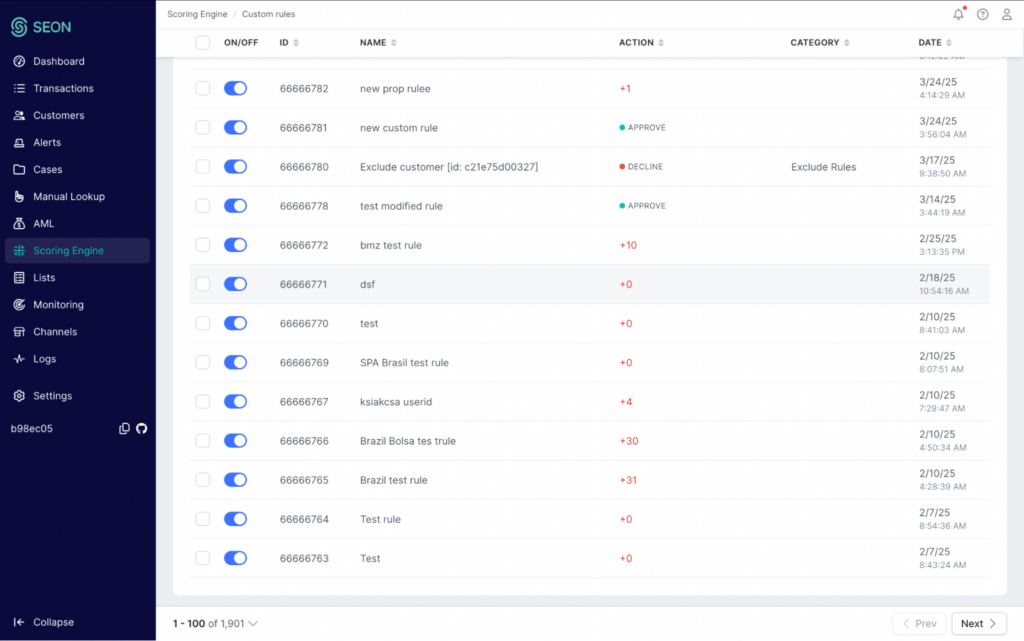Open the AML sidebar icon
The height and width of the screenshot is (641, 1024).
tap(19, 223)
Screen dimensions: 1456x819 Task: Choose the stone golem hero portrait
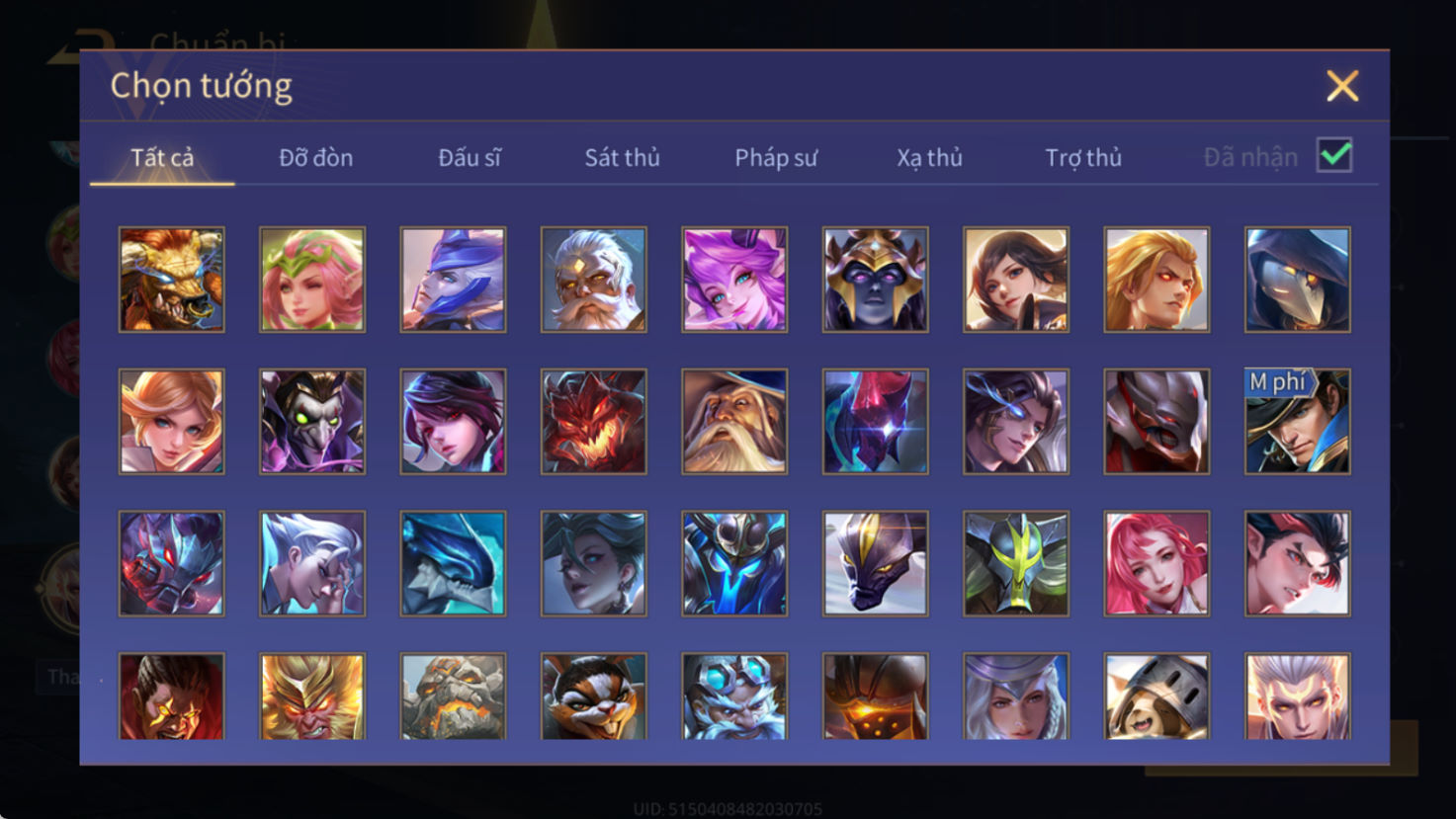453,696
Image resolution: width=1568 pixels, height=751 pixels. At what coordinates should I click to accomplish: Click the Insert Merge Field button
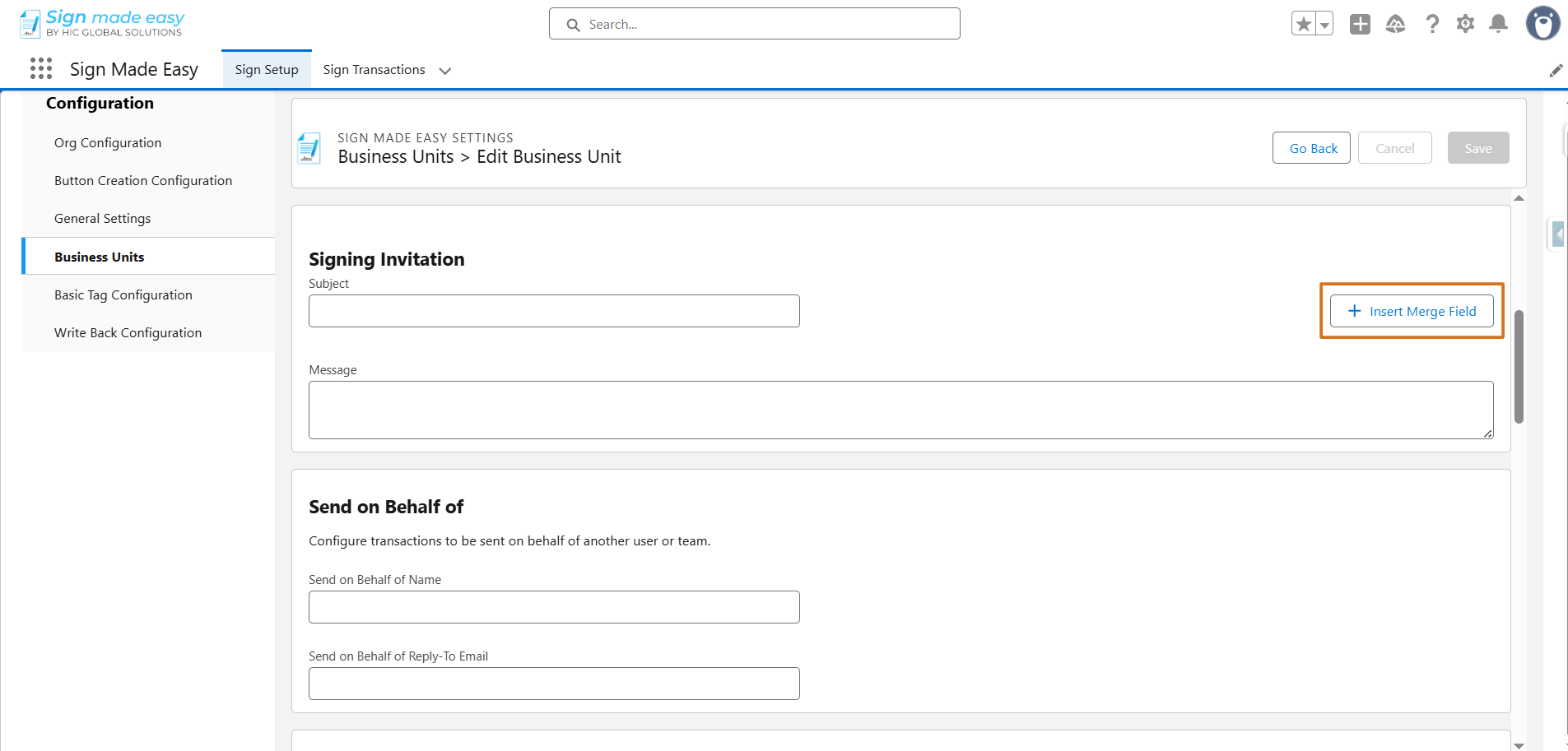pos(1411,311)
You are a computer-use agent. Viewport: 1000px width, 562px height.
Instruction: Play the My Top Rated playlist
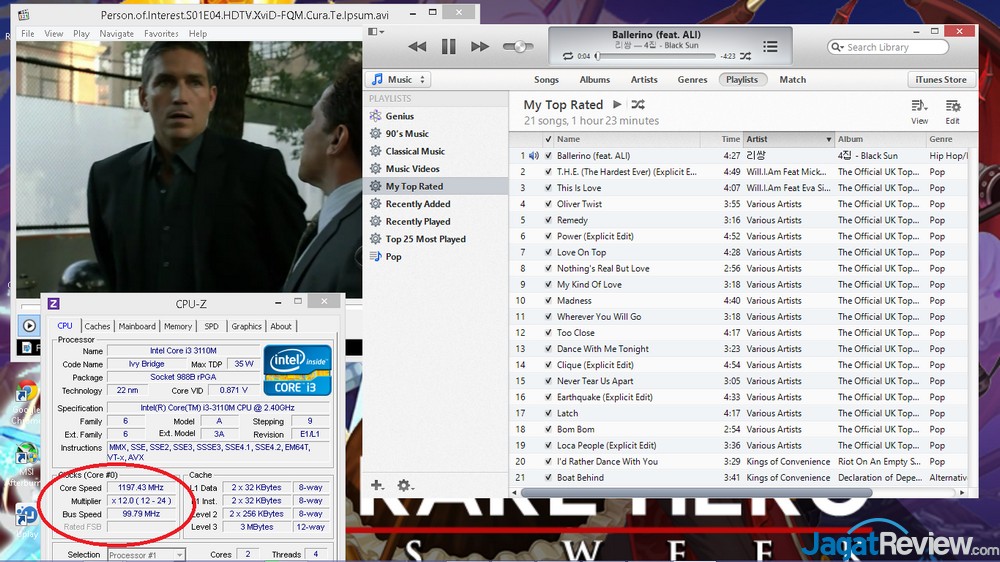(x=617, y=105)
------------------------------
> **What to work on**:
In the records above, find the line that contains "Screen dimensions: 1456x819" and repeat exactly that line and all lines after it to the end. Do not include pictures.

> **Answer to this exercise**:
Screen dimensions: 1456x819 Task: Choose the stone golem hero portrait
453,696
Image resolution: width=1568 pixels, height=751 pixels. At what coordinates should I click to accomplish: Click the Insert Merge Field button
pos(1411,311)
You are a computer-use agent. Viewport: 1000px width, 562px height.
Instruction: Play the My Top Rated playlist
(x=617, y=105)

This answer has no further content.